## Begin Data section

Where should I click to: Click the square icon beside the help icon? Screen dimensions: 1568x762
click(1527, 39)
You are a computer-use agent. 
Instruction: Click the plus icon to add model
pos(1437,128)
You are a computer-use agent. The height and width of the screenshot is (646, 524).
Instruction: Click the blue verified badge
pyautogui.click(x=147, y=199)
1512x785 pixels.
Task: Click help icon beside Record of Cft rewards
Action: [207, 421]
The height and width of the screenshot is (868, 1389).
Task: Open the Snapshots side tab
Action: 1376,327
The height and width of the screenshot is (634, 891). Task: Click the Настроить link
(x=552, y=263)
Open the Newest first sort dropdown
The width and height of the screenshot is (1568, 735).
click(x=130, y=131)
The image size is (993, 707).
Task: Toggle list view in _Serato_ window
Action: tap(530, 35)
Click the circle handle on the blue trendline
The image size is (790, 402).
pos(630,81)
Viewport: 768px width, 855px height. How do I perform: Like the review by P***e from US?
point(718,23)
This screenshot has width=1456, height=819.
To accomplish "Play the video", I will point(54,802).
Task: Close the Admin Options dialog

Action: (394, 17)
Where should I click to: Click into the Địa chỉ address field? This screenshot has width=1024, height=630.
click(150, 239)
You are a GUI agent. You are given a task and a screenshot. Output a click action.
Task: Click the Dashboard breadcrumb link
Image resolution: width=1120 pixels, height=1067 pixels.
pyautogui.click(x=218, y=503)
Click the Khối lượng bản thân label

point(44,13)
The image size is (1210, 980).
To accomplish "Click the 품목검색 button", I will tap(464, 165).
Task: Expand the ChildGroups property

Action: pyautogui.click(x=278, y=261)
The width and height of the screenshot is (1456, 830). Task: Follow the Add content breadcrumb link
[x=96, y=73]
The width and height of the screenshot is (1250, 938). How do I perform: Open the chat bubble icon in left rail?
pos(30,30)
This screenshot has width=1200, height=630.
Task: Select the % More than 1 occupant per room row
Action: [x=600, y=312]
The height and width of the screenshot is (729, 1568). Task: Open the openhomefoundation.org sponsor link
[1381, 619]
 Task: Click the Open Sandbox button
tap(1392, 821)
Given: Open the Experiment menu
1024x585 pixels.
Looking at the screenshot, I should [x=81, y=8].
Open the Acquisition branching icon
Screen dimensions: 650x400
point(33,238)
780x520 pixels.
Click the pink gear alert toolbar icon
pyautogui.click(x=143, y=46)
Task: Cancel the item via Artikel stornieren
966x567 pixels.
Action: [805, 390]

## End Data section

Lay out the lines from the start through the one containing "(x=552, y=263)" as a JSON list of strings, one string per line, with blank lines left out.

[
  "Where should I click to: Click the square icon beside the help icon? Screen dimensions: 1568x762",
  "click(1527, 39)",
  "You are a computer-use agent. ",
  "Instruction: Click the plus icon to add model",
  "pos(1437,128)",
  "You are a computer-use agent. The height and width of the screenshot is (646, 524).",
  "Instruction: Click the blue verified badge",
  "pyautogui.click(x=147, y=199)",
  "1512x785 pixels.",
  "Task: Click help icon beside Record of Cft rewards",
  "Action: [207, 421]",
  "The height and width of the screenshot is (868, 1389).",
  "Task: Open the Snapshots side tab",
  "Action: 1376,327",
  "The height and width of the screenshot is (634, 891). Task: Click the Настроить link",
  "(x=552, y=263)"
]